Instructions for the task:
The required output is every line from the one containing "Click the Remove configuration button" through the last line of the listing below, copied exactly, pictures excluded.
[[ Study material, beginning ]]
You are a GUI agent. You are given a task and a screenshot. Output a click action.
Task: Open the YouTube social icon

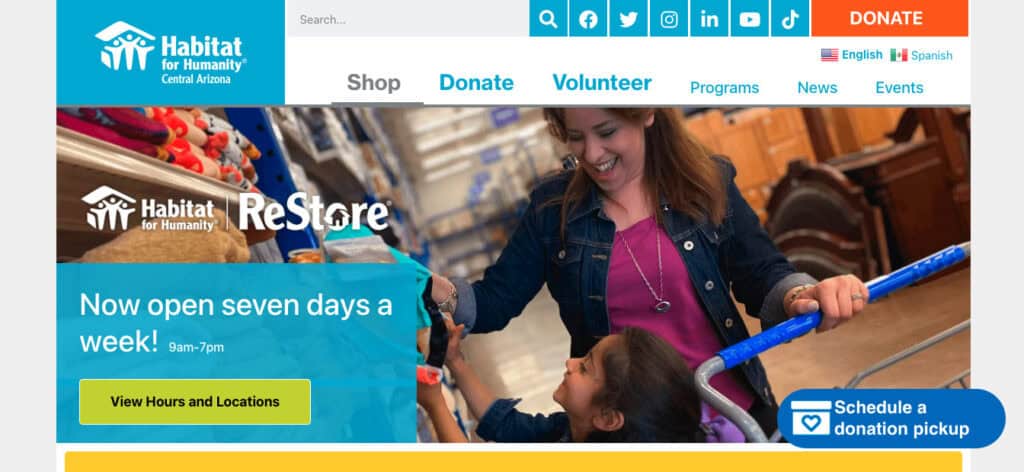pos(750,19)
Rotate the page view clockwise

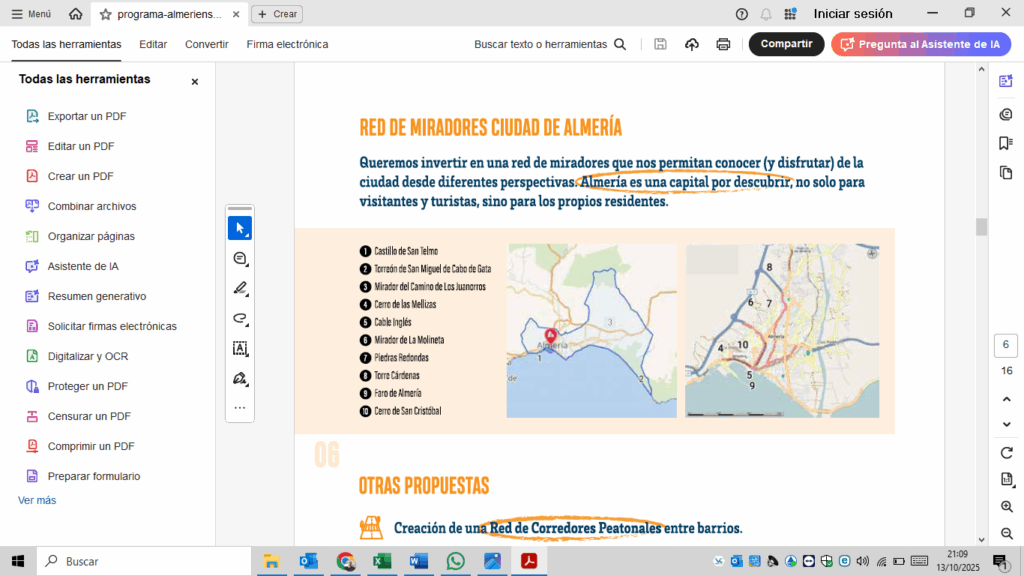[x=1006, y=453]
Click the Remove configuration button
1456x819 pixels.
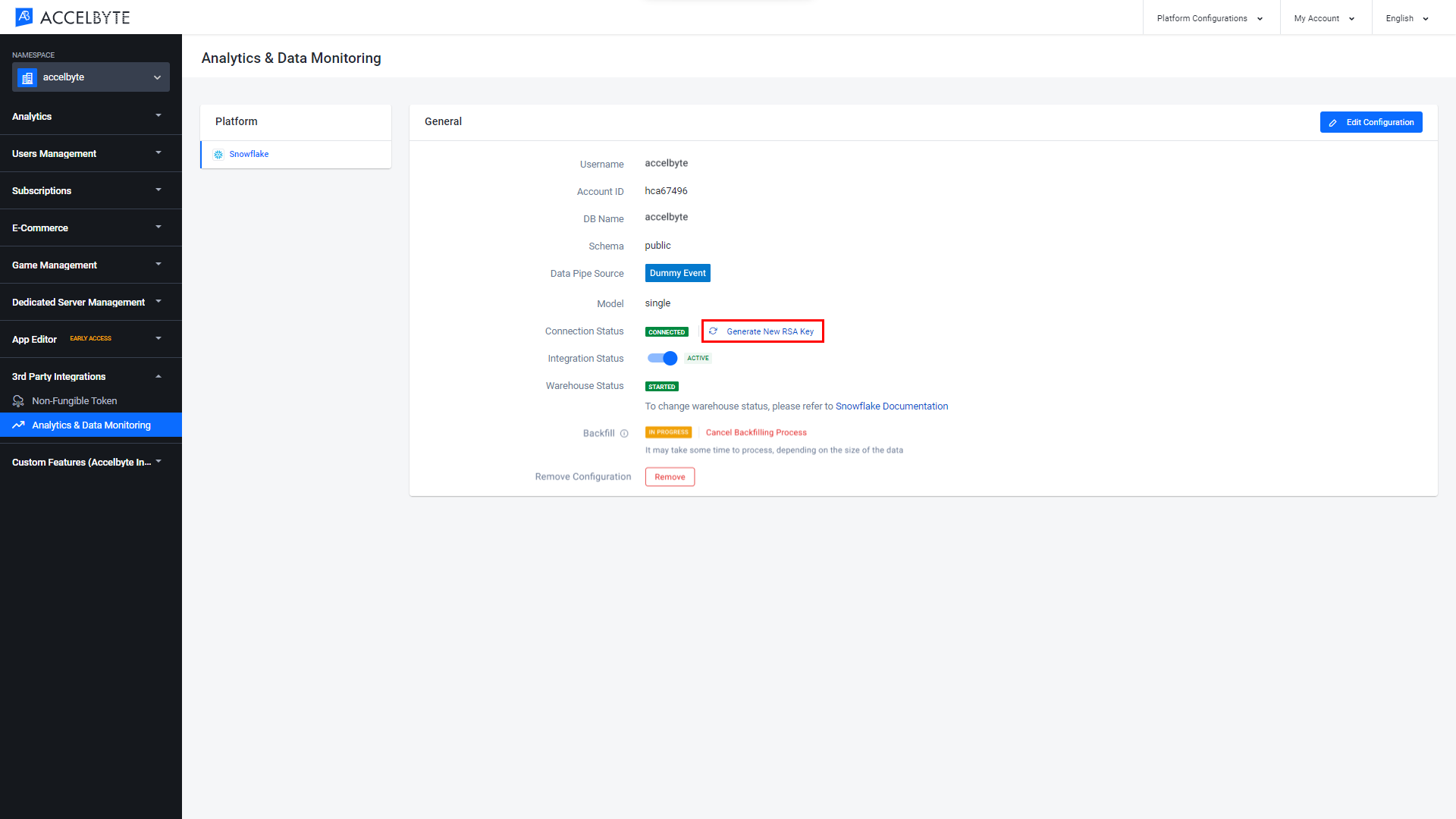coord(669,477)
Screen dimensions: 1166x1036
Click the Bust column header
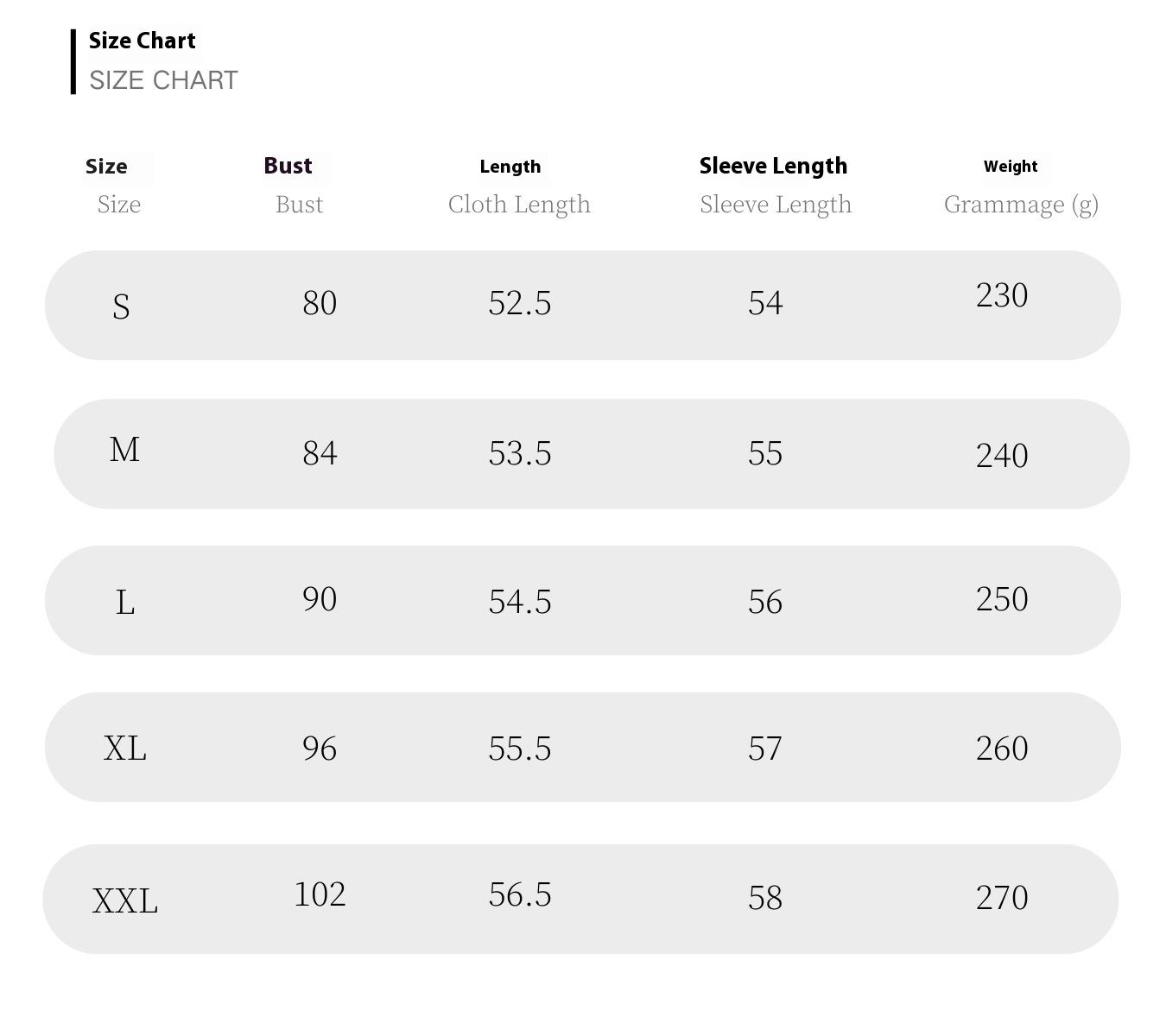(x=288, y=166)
[[ Study material, end ]]
Output below:
Click the Remove configuration button
1456x819 pixels.
coord(669,477)
Screen dimensions: 1166x1036
Click the Bust column header
(x=288, y=166)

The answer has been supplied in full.